FEUDO
Market Pulse|550+signals·51%PDC·Intel →
Risk & Prevention

You Didn't Buy a Home. You Bought a Delivery Date That Can Move.

You Didn't Buy a Home. You Bought a Delivery Date That Can Move.

A foreign buyer who went into pre-construction in 2021 or 2022 usually did the work. They looked at the developer's earlier projects, asked about permits, studied the renders, and read the payment plan line by line. They signed. Three or four years later, the delivery date they were promised arrives, and the building is not finished. Nothing was technically broken. The contract still holds. The deposits are still where they should be. And that is the part the due diligence never warned them about: doing everything right did not remove the risk, because the risk was structural. It was written into the document on the day they signed.

This is the quiet story behind the wave of units sold across the Riviera Maya during the 2021 to 2023 boom, with delivery promised for 2025 and 2026. Those dates are arriving now, and the gap between what was promised and what exists is becoming visible at scale. The temptation is to read it as bad faith. Most of the time it is something less dramatic and harder to defend against: a feature of the instrument, working exactly as the contract allows.

A pre-sale is a promise with a window

A finished home and a pre-sale are not two prices for the same thing. They are two different instruments. When you buy a finished property, you are buying the property. When you buy pre-construction, you are buying a promise on a timeline, and that timeline is rarely a single fixed date.

Most pre-sale contracts in Mexico contain a grace period: a contractual cushion, commonly several months, that lets the developer deliver after the stated date without being in breach. The stated date is what the buyer remembers and repeats to family back home. The grace period is what the contract actually grants. Layered on top are the clauses that pause the clock entirely, such as force majeure, permit delays, and supply conditions, each one a legitimate reason for the date to move further.

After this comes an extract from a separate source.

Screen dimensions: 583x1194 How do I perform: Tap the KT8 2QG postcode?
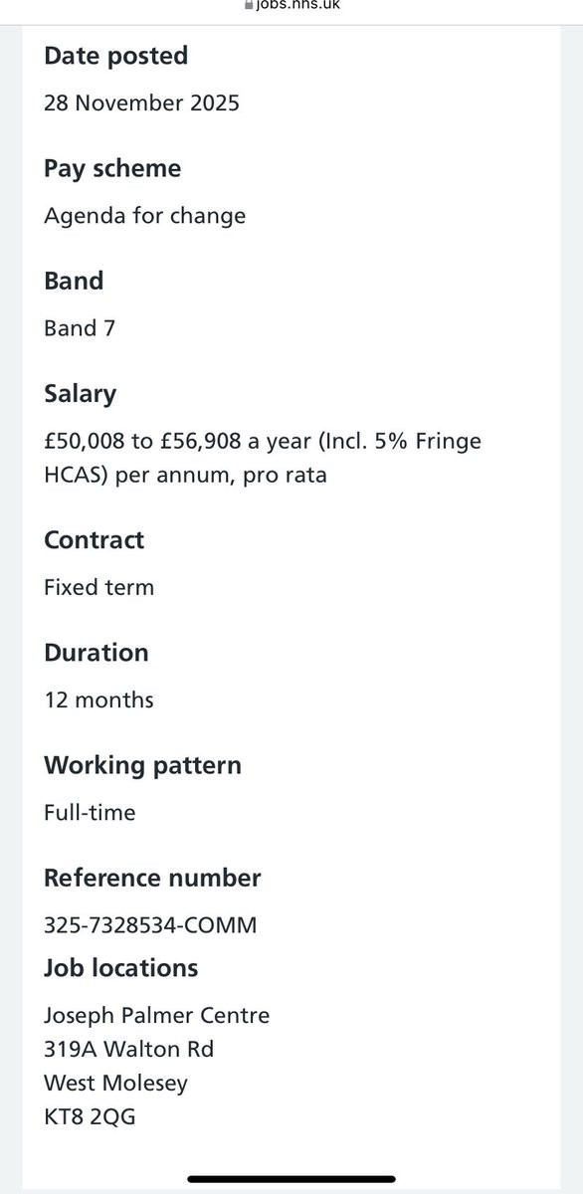click(90, 1116)
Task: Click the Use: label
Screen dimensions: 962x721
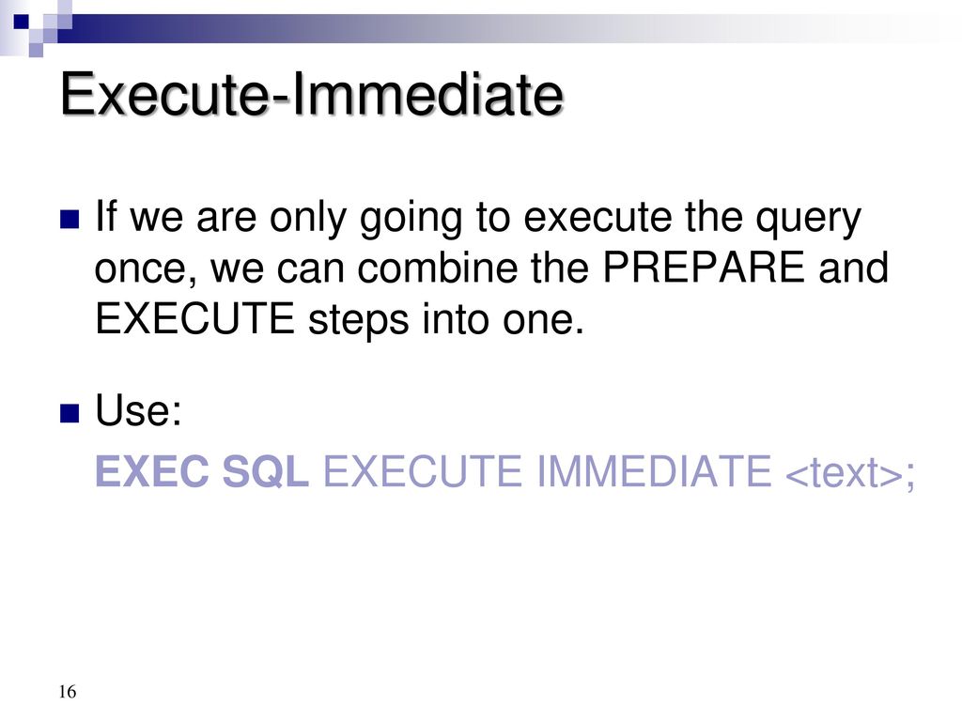Action: coord(139,409)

Read plainly, a pre-sale sells you a delivery window, and the window belongs to the seller. The buyer prices the unit. Very few buyers price the window. That is the structural blind spot, and no amount of trust in a specific developer closes it, because it is not about the developer. It is about the shape of the contract.

The render is not a term

FEUDO® does not start by asking which pre-sale is the best one. It starts one step earlier, by asking whether a particular buyer can tolerate the structure of a pre-sale at all. That is the inverse of how the market usually sells. The market shows the render first and lets the timeline reveal itself later, often after the deposit is in.

The criterion runs the other way. Decide what you will not accept before you look at a single option. If a delivery date that can legally move is something you cannot carry, because your capital, your relocation, or a lease you were counting on depends on a fixed handover, then the entire pre-construction track is filtered out before it ever reaches a shortlist. That is not caution for its own sake. It is matching the instrument to the buyer, which is the job of Step 1, the Reality Filter, before any property is on the table.

For the buyer who can absorb the window, the pre-sale stays in play, but it gets read differently. The question stops being "is this developer trustworthy" and becomes "what does this contract grant the developer, and can I survive the worst version of this timeline." The grace period, the penalty clauses, and the conditions that suspend delivery are the real terms. The render is not a term. The amenities list is not a term. The date the salesperson says out loud is not a term until the contract makes it one, with consequences attached for missing it.

What a serious buyer does before signing

The buyers watching their 2025 and 2026 dates slip are not, for the most part, people who were careless. They are people who evaluated the wrong thing. They evaluated the property and the developer. They did not evaluate the instrument they were signing, or their own capacity to hold it if the timeline stretched.

Two things change the outcome, and both happen before signing. The first is understanding where a pre-sale actually sits in time. A pre-construction purchase is a multi-year commitment with a built-in margin, not a near-term transaction. You can see where it falls against the other ways to buy on the purchase timeline. The second is being honest about what you can carry. Before the render does the talking, run your own reality and let the structure of the market answer back, not the marketing.

A pre-sale can be the right move. For some buyers it is the only way into a zone at a price that still makes sense. But it is a date, and a date can move. Knowing which instrument you are actually buying, before you sign, is the whole job.